Untuk mendiagnosis penyebab spesifik, pekebun harus membedakan antara gejala kekurangan air murni dan gangguan biologis. Jika layu terjadi serentak pada satu blok kebun dengan ciri tanah mengering dan retak, penyebab utamanya adalah kecukupan air. Tanaman salak dewasa membutuhkan penyiraman sebanyak 20 hingga 30 liter per rumpun yang diberikan setiap 2 hingga 3 hari sekali selama periode kering agar kelembapan zona perakaran tetap terjaga.
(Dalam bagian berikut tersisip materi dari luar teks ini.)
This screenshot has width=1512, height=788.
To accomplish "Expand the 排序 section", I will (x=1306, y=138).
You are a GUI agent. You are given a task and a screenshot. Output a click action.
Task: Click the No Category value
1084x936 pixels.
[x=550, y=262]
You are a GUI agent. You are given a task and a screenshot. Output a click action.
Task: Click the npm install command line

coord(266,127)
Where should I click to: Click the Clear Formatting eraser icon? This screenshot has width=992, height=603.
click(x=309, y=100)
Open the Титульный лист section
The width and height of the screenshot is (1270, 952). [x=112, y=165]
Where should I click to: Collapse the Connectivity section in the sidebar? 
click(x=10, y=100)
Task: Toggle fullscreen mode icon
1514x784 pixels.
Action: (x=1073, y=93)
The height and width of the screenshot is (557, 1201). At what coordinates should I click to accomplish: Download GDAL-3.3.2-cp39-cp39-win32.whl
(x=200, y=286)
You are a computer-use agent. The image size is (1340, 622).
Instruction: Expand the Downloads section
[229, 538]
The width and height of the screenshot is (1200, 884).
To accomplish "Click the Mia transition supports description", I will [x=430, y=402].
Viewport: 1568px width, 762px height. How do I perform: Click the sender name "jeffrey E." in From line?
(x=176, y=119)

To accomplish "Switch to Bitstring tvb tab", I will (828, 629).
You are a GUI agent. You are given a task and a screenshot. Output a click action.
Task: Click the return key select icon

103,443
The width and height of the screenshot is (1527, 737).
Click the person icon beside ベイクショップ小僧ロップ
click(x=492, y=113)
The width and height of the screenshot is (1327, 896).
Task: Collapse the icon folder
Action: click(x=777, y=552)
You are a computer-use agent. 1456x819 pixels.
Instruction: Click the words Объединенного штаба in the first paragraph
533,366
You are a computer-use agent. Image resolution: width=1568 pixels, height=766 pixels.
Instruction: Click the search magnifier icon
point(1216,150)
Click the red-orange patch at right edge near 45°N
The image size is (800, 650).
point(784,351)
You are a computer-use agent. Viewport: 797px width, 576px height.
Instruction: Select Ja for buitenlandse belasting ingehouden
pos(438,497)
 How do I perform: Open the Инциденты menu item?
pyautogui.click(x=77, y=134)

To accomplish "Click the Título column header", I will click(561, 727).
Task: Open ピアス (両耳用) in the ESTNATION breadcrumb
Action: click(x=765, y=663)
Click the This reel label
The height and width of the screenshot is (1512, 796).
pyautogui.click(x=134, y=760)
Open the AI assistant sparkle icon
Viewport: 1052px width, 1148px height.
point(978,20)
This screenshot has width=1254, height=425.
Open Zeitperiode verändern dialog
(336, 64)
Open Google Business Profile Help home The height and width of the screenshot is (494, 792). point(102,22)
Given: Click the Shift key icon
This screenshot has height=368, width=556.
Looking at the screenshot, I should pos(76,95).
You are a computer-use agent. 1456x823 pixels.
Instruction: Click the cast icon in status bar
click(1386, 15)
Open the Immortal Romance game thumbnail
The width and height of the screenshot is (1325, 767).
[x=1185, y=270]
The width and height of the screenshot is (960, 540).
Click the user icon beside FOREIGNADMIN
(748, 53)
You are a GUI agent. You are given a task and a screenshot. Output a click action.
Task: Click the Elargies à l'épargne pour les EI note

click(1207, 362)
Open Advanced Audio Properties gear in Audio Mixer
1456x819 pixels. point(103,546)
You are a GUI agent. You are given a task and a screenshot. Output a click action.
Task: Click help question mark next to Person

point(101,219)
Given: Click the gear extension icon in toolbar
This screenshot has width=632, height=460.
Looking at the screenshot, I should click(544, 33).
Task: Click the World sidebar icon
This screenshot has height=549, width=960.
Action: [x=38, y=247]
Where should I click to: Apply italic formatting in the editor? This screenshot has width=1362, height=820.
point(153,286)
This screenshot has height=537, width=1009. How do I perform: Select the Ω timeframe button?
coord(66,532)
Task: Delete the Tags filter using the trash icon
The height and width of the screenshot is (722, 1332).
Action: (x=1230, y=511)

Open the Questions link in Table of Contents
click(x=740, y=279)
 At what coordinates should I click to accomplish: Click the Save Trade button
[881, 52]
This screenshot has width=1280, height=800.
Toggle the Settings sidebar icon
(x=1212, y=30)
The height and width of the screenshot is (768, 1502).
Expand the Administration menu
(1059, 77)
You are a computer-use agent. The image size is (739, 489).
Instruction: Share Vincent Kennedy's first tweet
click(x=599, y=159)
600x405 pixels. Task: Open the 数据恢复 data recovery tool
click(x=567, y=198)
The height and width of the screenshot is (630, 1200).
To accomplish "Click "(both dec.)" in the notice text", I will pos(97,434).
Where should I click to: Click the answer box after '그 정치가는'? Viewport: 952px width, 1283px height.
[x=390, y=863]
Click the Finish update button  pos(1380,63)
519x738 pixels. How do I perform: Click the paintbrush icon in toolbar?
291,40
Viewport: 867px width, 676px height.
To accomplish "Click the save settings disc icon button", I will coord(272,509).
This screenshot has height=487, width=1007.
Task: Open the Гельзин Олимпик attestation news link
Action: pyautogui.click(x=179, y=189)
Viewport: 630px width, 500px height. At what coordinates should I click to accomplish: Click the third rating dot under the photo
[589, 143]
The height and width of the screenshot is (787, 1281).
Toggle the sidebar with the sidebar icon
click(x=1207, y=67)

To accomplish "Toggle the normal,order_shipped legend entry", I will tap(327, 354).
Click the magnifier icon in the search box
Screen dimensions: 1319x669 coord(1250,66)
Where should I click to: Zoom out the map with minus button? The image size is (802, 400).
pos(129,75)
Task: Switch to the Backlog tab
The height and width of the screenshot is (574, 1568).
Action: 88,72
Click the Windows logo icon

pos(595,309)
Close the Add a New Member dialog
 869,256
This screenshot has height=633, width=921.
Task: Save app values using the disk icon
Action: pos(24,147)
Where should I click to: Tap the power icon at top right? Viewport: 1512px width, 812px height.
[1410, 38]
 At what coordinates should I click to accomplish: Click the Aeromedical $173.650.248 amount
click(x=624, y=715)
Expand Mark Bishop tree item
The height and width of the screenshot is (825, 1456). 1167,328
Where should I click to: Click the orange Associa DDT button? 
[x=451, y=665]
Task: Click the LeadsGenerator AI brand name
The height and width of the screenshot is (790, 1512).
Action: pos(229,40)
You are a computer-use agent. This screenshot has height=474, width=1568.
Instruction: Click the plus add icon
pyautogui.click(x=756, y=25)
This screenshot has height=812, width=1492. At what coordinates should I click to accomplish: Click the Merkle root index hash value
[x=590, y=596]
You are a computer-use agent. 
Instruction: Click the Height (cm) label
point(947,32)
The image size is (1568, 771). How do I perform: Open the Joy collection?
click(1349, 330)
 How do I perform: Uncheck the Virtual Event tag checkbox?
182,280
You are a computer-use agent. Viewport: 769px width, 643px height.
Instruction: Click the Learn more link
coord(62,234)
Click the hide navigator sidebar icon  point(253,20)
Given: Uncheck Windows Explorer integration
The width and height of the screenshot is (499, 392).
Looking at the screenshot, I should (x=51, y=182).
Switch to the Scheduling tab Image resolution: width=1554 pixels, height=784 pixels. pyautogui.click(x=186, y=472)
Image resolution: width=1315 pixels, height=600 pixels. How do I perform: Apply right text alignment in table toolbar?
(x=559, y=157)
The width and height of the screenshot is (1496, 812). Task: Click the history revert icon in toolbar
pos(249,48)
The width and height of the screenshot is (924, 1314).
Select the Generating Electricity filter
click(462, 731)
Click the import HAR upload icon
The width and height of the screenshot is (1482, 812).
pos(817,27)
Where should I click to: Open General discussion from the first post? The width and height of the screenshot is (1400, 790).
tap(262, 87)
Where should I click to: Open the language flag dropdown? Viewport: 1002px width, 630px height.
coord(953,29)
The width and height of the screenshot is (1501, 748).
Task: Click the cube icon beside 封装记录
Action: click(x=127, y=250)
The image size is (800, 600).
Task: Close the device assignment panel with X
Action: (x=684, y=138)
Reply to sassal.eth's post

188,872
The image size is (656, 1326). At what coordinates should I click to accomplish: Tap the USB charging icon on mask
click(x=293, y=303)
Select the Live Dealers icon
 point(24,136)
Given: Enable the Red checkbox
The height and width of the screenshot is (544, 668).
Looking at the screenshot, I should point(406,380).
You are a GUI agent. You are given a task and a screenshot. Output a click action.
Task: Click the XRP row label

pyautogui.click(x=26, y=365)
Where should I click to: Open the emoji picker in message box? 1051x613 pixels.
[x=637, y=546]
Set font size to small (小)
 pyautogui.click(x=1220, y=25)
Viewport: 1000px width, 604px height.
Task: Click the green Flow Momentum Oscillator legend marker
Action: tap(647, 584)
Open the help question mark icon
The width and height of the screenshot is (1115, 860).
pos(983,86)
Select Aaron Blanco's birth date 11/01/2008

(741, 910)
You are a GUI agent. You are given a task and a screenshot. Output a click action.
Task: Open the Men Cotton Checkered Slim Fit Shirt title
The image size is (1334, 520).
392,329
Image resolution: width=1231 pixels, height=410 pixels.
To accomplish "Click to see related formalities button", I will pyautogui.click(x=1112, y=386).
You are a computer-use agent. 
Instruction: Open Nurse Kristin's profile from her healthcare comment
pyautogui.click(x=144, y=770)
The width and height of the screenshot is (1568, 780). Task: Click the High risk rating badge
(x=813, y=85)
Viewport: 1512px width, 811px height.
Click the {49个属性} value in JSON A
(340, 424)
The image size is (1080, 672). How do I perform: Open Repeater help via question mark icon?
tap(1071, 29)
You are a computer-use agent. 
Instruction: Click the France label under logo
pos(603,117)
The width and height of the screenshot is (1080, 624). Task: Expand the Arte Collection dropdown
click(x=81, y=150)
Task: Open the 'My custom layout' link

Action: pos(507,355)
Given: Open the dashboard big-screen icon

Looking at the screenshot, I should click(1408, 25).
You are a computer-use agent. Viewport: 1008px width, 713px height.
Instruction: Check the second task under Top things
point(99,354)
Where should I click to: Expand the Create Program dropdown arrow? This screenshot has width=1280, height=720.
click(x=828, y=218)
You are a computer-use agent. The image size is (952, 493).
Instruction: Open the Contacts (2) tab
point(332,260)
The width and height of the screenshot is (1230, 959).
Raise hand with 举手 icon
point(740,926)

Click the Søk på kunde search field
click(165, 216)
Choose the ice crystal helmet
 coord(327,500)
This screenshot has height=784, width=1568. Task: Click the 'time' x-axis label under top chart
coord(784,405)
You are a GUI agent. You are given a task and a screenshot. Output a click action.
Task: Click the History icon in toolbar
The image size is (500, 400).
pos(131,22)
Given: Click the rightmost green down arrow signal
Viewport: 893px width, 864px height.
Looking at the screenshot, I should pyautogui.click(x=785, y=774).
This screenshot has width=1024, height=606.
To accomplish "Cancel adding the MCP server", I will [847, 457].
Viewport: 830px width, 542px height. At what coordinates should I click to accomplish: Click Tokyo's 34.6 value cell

Penyebab lain yang sering mengecoh adalah serangan jamur Fusarium oxysporum dan nematoda akar, atau hama penggerek umbi. Serangan patogen ditandai dengan layu pada satu atau dua rumpun saja meskipun tanah di sekitarnya cukup lembap. Pembelahan umbi salak yang terserang akan memperlihatkan jaringan pembuluh berwarna cokelat tua kemerahan, disertai timbulnya aroma busuk khas pada pangkal batang.
Penanganan salak layu memerlukan kombinasi teknik budidaya yang tepat. Aplikasi mulsa organik dari pelepah salak tua atau jerami setebal 10 hingga 15 sentimeter melingkari area perakaran radius 50 sentimeter sangat efektif menahan penguapan air. Pemangkasan pelepah kering dan pemberian pupuk organik matang sebanyak 10 hingga 15 kilogram per rumpun tiap awal musim kemarau membantu menjaga struktur tanah tetap remah dan responsif terhadap penyiraman.